Some industry observers see the perils of stock buybacks to the stock market and economy.  Ben Silverman, VP of Research at Insider Score, that tracks buybacks says that buybacks mask managements’ inability to grow the business and be innovative thinkers.  Professor William Lazonick, University of Massachusetts, further observes that buybacks have the potential to push the economy into a recession, as companies are using stock buybacks to boost share prices instead of investing in their business for future stability and long term growth.

What should be done about stock buybacks by corporations?  Professor William Lazonick, recommends that we recognize that the ‘safe harbor’ provision 10b-18 is really a shelter for stock manipulation.  He suggests the provision be repealed.  Agreed.  Let’s take stock price manipulation by corporate executives out of the markets so we can have a fair stock market setting prices on real demand and supply, rather than price set by corporate manipulation.
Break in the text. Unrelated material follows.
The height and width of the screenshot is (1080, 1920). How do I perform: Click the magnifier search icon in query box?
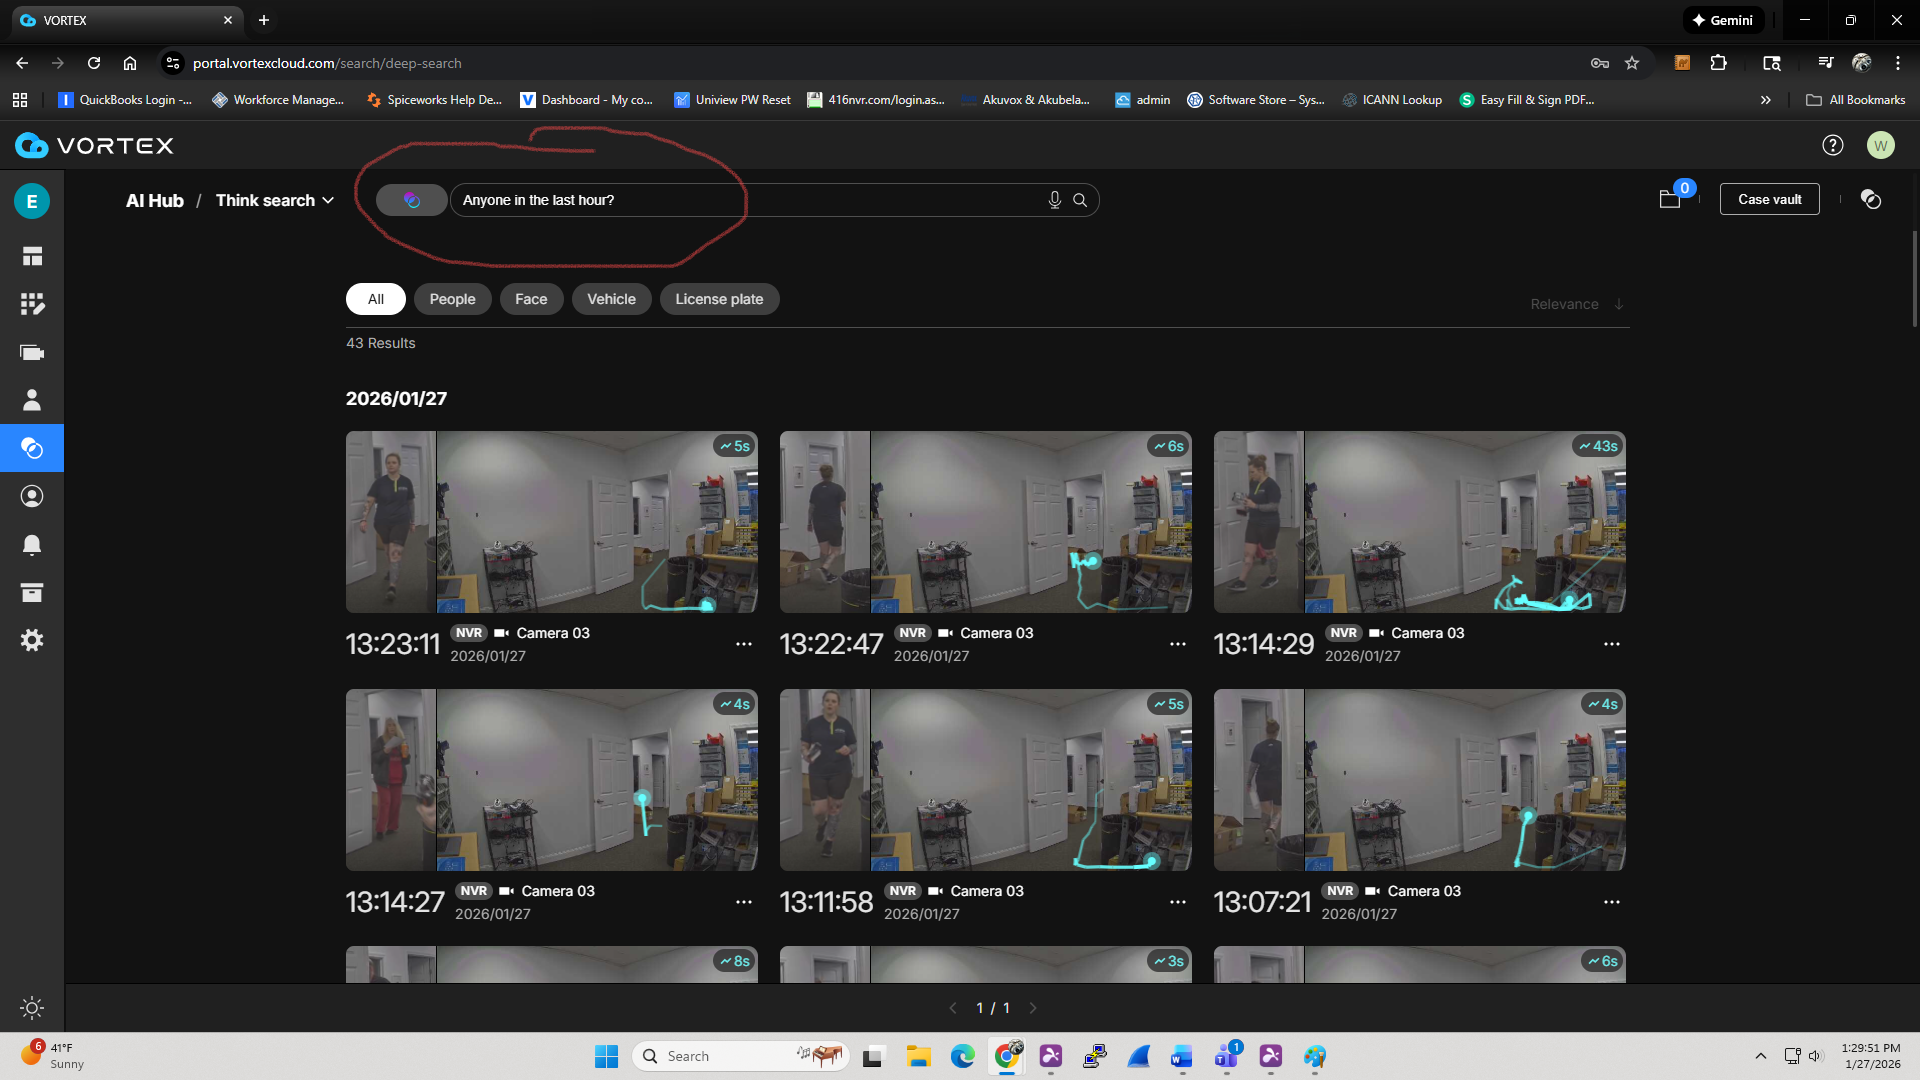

Since July of 2015, Senator Tammy Baldwin has been working on this issue with SEC Chair Mary Jo White.

The Action:

  1. Support Senator Tammy Baldwin’s request to SEC Chair Mary Jo  White     to tighten stock repurchases regulations and to gather stock repurchase information from corporations by writing to the SEC.
  1. Work with major university endowment administrators to stop purchasing stock of top stock buyback firms including: Apple, Microsoft, Pfizer, Gilead Sciences, Boeing and others, until they eliminate the stock buyback practice (sign a pledge too).
  1. Identify and develop plans with progressive corporate executives to not perform stock buybacks, and take a pledge not to in the future.
  1. Run a US financial community PR campaign highlighting the successes of non-stock buyback corporations, identify surrogate spokespersons, and run ‘events’ to keep the topic in the mainstream media to shift the public discourse on stock buybacks.